J’ai hésité à répondre à la polémique lancée par la maire de Béziers pour ne pas l’alimenter, sachant que, au regard du paysage médiatique actuel, R. Menard est quasi seul à raconter ses absurdités sans contestation ou presque (pour éviter de parler de la situation peu glorieuse de la ville de Béziers).
Mais comme c’est chose faite, autant rappeler quelques faits pour les mettre en lumière (ses absurdités): Si un élu a le droit d’avoir des convictions et la liberté de les exprimer, cette liberté a une limite précise, bien établie : lorsqu’il représente officiellement la collectivité à travers sa communication institutionnelle, il doit s’abstenir de manifester une adhésion religieuse personnelle.
C’est pourtant très exactement le cas ici : Robert Ménard ne parle pas sur cette affiche (qui reprend son discours public) comme un citoyen exprimant sa foi, il parle en écharpe tricolore, devant la foule, et surtout il le fait dire à une affiche éditée et diffusée par l’administration publique municipale elle-même. Ce n’est plus un élu qui croit : c’est la mairie d’une ville, commune à tou•tes ses habitant•es, qui affiche une préférence confessionnelle.
La loi du 9 décembre 1905 n’interdit pas à un maire d’avoir une foi ni de la vivre.

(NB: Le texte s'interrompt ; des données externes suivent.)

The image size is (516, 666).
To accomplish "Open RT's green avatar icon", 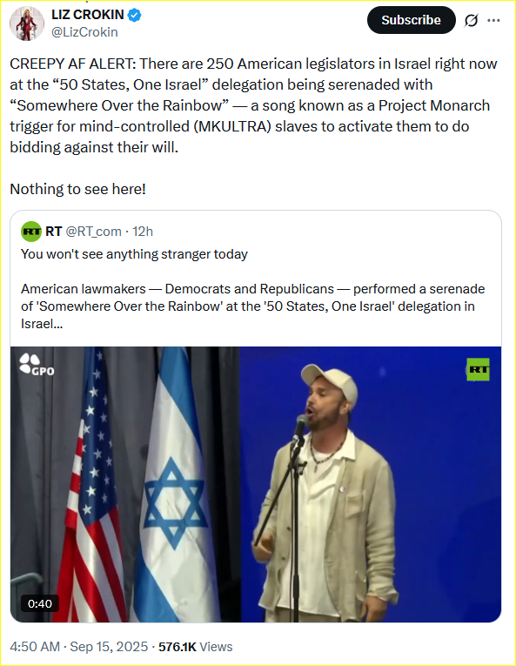I will coord(31,232).
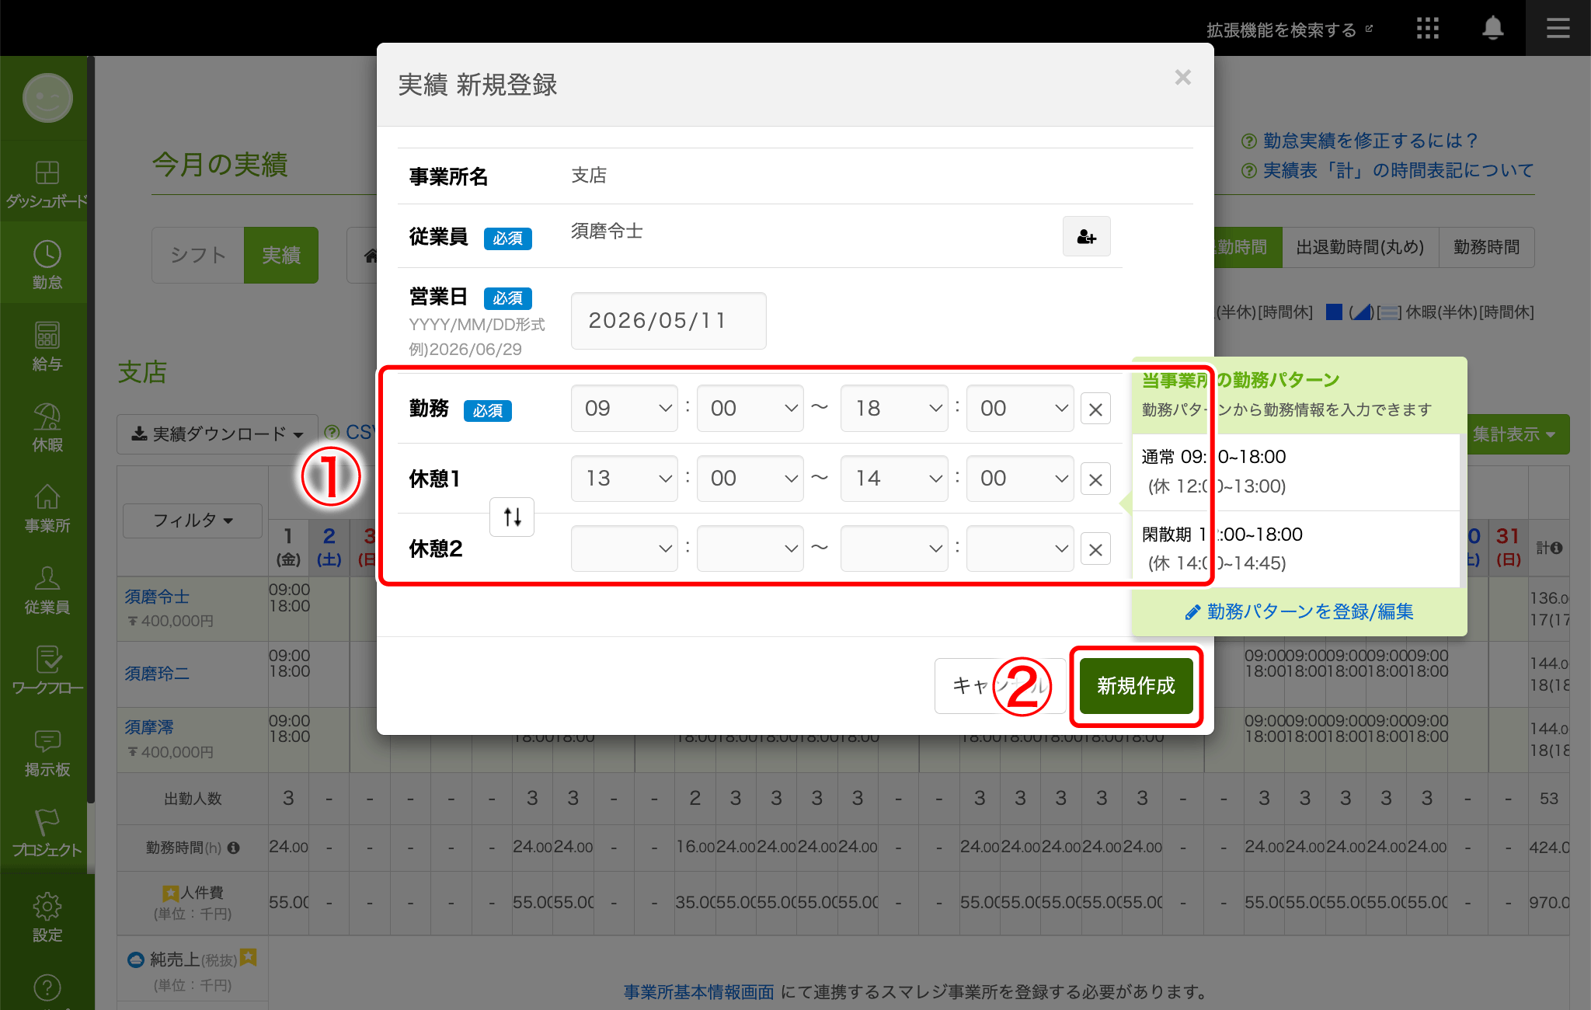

Elle interdit à la République – et à son administration – de reconnaître ou de privilégier un culte. Or cette affiche est financée par l’argent du contribuable biterrois, catholique, musulman, protestant, juif, bouddhiste, autre ou sans religion : c’est lui qui paie une communication municipale qui affirme, en son nom collectif, une préférence religieuse. « On aime la messe » n’est donc pas seulement déplacé dans la bouche d’un maire : c’est une faute de principe dès lors que ce sont les deniers publics et le nom de la Ville qui le disent à sa place.
Il y a plus encore : cette affiche ne se contente pas d’afficher une préférence, elle la construit en creux comme une identité de la ville. En associant « la messe » aux « toros » et aux « flics » dans un même élan revendiqué, sans jamais le dire explicitement, elle laisse entendre que les Biterrois catholiques – et eux seuls – incarnent le véritable esprit de la ville, quand les autres, musulmans, protestants, juifs, bouddhiste, autres ou sans religion, y seraient moins chez eux, ou moins pleinement biterrois.
C’est aussi une manière de monopoliser l’appartenance à une tradition. C’est évidement absurde en plus d’être ridicule et même, minable : on imagine guère Fanfonne Guillierme, immense manadière adorant les Toros de Camargue (et qui, à raison, a osé monter les chevaux à la manière des hommes), protestante et féministe apprécier ce type de discours. Elle l’aurait assurément détesté. C’est aussi là toute la mécanique pathétique de l’instrumentalisation religieuse par l’extrême-droite : elle n’a pas besoin d’exclure nommément pour exclure — il suffit de faire d’un culte le symbole non-dit de l’appartenance à la cité.
À cela s’ajoute la formule sur « les femmes », rapportée au discours du 12 août : réduire les femmes à un objet d’amour aux côtés de la messe et des toros, et railler au passage les « féministes à deux balles », n’est pas une maladresse de communication. C’est le signe d’une même logique : celle où l’exercice d’un mandat public devient le véhicule d’une vision du monde qu’on impose, plutôt que le cadre neutre qui permet à chacun de vivre la sienne.
On peut aimer la messe, les toros et la province qu’on sert. On ne peut pas, quand on est maire, le faire dire à la Ville elle-même dans le seul but d’exclure -en particulier les femmes qui n’aiment pas le machisme et les non-catholiques de son interprétation- et de se vouloir, seul, « d’ici ».